How do you find the vertical, horizontal or slant asymptotes for  g(x) = (X+6) /( x^2 - 36)?

Dec 27, 2016

vertical asymptote at x = 6
horizontal asymptote at y = 0

Explanation:

Factorise and simplify.

$\Rightarrow g \left(x\right) = \frac{\cancel{x + 6}}{\left(\cancel{x + 6}\right) \left(x - 6\right)} = \frac{1}{x - 6}$

Since (x + 6) has been removed, x = -6 is an excluded value.

The denominator of g(x) cannot be zero as this would make g(x) undefined. Equating the denominator to zero and solving gives the value that x cannot be and if the numerator is non-zero for this value then it is a vertical asymptote.

solve : $x - 6 = 0 \Rightarrow x = 6 \text{ is the asymptote}$

Horizontal asymptotes occur as

${\lim}_{x \to \pm \infty} , g \left(x\right) \to c \text{ ( a constant)}$

divide terms on numerator/denominator by x

$g \left(x\right) = \frac{\frac{1}{x}}{\frac{x}{x} - \frac{6}{x}} = \frac{\frac{1}{x}}{1 - \frac{6}{x}}$

as $x \to \pm \infty , g \left(x\right) \to \frac{0}{1 - 0}$

$\Rightarrow y = 0 \text{ is the asymptote}$

Slant asymptotes occur when the degree of the numerator > degree of the denominator. This is not the case here (numerator-degree 0, denominator-degree 1 ) Hence there are no slant asymptotes.

**Required tasks**
1 - Name every type of asymptote that the question in the asymptote explanation asks about.
2 - According to the asymptote explanation, which value of x becomes an excluded value once (x + 6) is removed?
The entries below have no connection to the asymptote explanation above.

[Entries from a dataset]
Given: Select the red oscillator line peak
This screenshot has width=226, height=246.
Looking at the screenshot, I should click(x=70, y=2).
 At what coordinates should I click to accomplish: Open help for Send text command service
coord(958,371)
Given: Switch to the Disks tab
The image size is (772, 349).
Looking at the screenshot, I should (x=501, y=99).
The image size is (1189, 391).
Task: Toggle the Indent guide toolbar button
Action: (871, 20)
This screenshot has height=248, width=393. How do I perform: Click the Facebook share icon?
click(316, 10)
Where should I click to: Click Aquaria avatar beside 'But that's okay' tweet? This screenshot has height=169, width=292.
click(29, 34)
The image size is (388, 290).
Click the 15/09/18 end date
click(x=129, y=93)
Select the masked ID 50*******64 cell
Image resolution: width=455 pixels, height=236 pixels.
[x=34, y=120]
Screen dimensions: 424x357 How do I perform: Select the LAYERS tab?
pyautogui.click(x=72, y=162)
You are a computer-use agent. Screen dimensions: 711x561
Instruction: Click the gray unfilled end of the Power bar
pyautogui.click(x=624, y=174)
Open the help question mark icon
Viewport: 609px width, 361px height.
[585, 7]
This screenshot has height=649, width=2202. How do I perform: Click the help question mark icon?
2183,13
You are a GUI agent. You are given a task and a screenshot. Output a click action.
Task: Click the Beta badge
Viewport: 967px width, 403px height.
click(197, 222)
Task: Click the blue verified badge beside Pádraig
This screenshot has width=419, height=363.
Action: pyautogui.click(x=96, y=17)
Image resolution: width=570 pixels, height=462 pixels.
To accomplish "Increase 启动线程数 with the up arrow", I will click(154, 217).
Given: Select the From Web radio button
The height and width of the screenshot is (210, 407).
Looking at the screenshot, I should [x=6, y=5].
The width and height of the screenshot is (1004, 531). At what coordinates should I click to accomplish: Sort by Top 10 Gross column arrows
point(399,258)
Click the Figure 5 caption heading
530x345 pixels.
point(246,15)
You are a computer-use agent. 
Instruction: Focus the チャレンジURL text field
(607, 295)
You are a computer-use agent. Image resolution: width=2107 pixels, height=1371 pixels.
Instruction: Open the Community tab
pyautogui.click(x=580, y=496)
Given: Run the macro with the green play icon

**Expected results**
1 - Vertical, horizontal, slant

2 - x = -6